I might be misinterpreting your comment, but the mountains of Spatzizi and BC in general are not part of the Cascades, other than a small area near the border around Chilliwack.


Black rock around white bone could be volcanic ash or mud buried the bones, then pushed down into the mantle just right, heated it under lots of pressure and cooked it all into rock like a kiln?


Heat and pressure like that would convert that ash into a metamorphic rock and destroy any fossils. Surface rocks don’t get down to the Mantle except through subduction where they are melted and mixed with other melted rocks.

If those fossils were buried in ash or mud, the normal rock-forming processes would have fossilized the bone and converted the ash and much to sedimentary rock. You see the same thing in other fossils bearing rocks like limestone and sandstone.


I'm not a geologist, but 2000 m in 37 million years is ~0.05 millimeters per year. Is that about the right rate of growth for mountains formed through subduction and volcanism?


By comparison, the Himalaya (maximum height, > 8800m) are only ~50m years old, are among the fastest rising mountains in the world, and Everest itself has an average growth rate over the period of 0.18mm/yr.

The fastest rising peak, presently, is Nanga Parbet, in Pakistan (part of the Himalayan Plateau), rising at 7mm/yr.

That's 70mm/decade, and 700mm (~3/4 meter) every century.

<https://www.guinnessworldrecords.com/world-records/fastest-r...>

<https://eartheclipse.com/science/geography/how-himalayas-for...>


[Also not a geologist, but] apart from volcanism from subduction, there were also other landmasses being sheared off the subducting plate and accreted onto the western part of the continent. It was all probably higher before the many millions of years of erosion up until now?


> "It probably didn't look a lot different than it does today, except the mountains would have been even taller," she said.

Is that true? I would expect upheaval more than erosion there.


FTFA: "Arbour estimates the fossils are 66 to 68 million years old."


Yeah that whole paragraph is nonsensical...


Most fossils we know about come from wetland and marine environments.
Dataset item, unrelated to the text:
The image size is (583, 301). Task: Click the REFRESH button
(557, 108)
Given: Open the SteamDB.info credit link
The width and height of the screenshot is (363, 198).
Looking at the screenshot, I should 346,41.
It's extremely rare to find things for mountains and jungles. Fossils require quick deposition and the right conditions... Exciting stuff.
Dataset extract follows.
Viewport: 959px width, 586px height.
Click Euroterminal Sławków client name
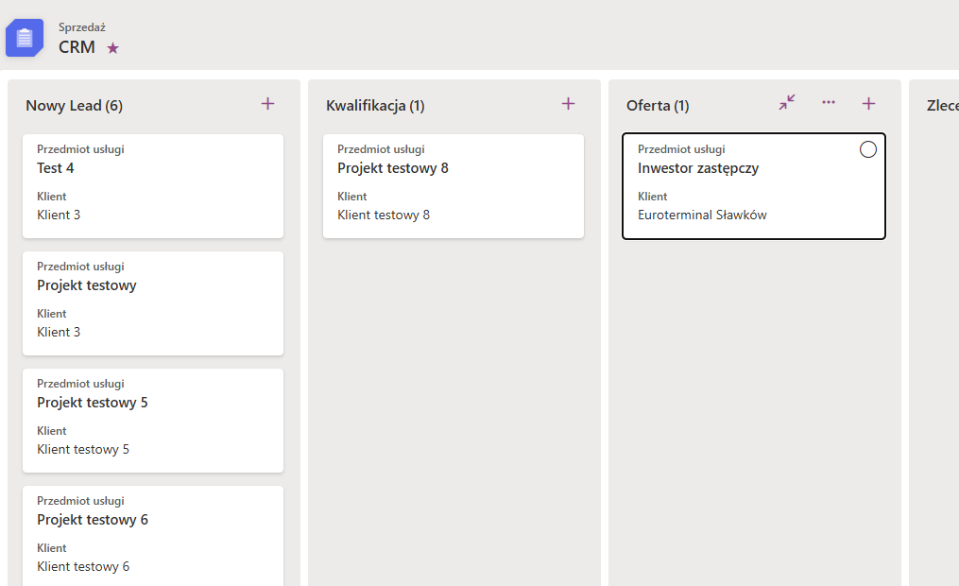(702, 215)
It's really interesting to have so many fossils close to the surface, especially in an area with a considerable amount of seismic activity. I always thought earthquakes & the such would serve to disperse fossils rather than pool so many together.


Mountains tend to erode more quickly than lowland areas, for fairly obvious reasons.

Somewhat related: the current peaks of the Appalachian mountains are the former valleys of the original range. Presumably of more consolidated material.


TIL: "B.C" stands for British Columbia, which despite the name, is neither part of Britain nor near Columbia, but in Canada.


It was a British Crown Colony, hence the British — and the Columbia part is a reference to the [edit] Columbia River Basin which I believe was part of the territory before it ended up in Washington. You may be thinking of Colombia.

[edit] just to drive home the British part the Union Jack is still an official, ceremonial flag of Canada.


If I remember right, the Columbia River has its source in British Columbia.


Correct. I just did a 5 hour paddleboard down the Columbia near its starting point in Invermere BC (it's a huge wetland). It's absolutely gorgeous out there.


I went on a road trip and stuck around Invermere for a week or so once. It’s beautiful. I hung out at a hot spring, swam in a remarkably clear lake, camped, and generally loved it. Before that was Nelson. I’m very glad I live in this place.


Ditto. I'm from Vancouver Island and while it's also beautiful, you cross like 4 different biomes driving East across BC and it never ceases to amaze.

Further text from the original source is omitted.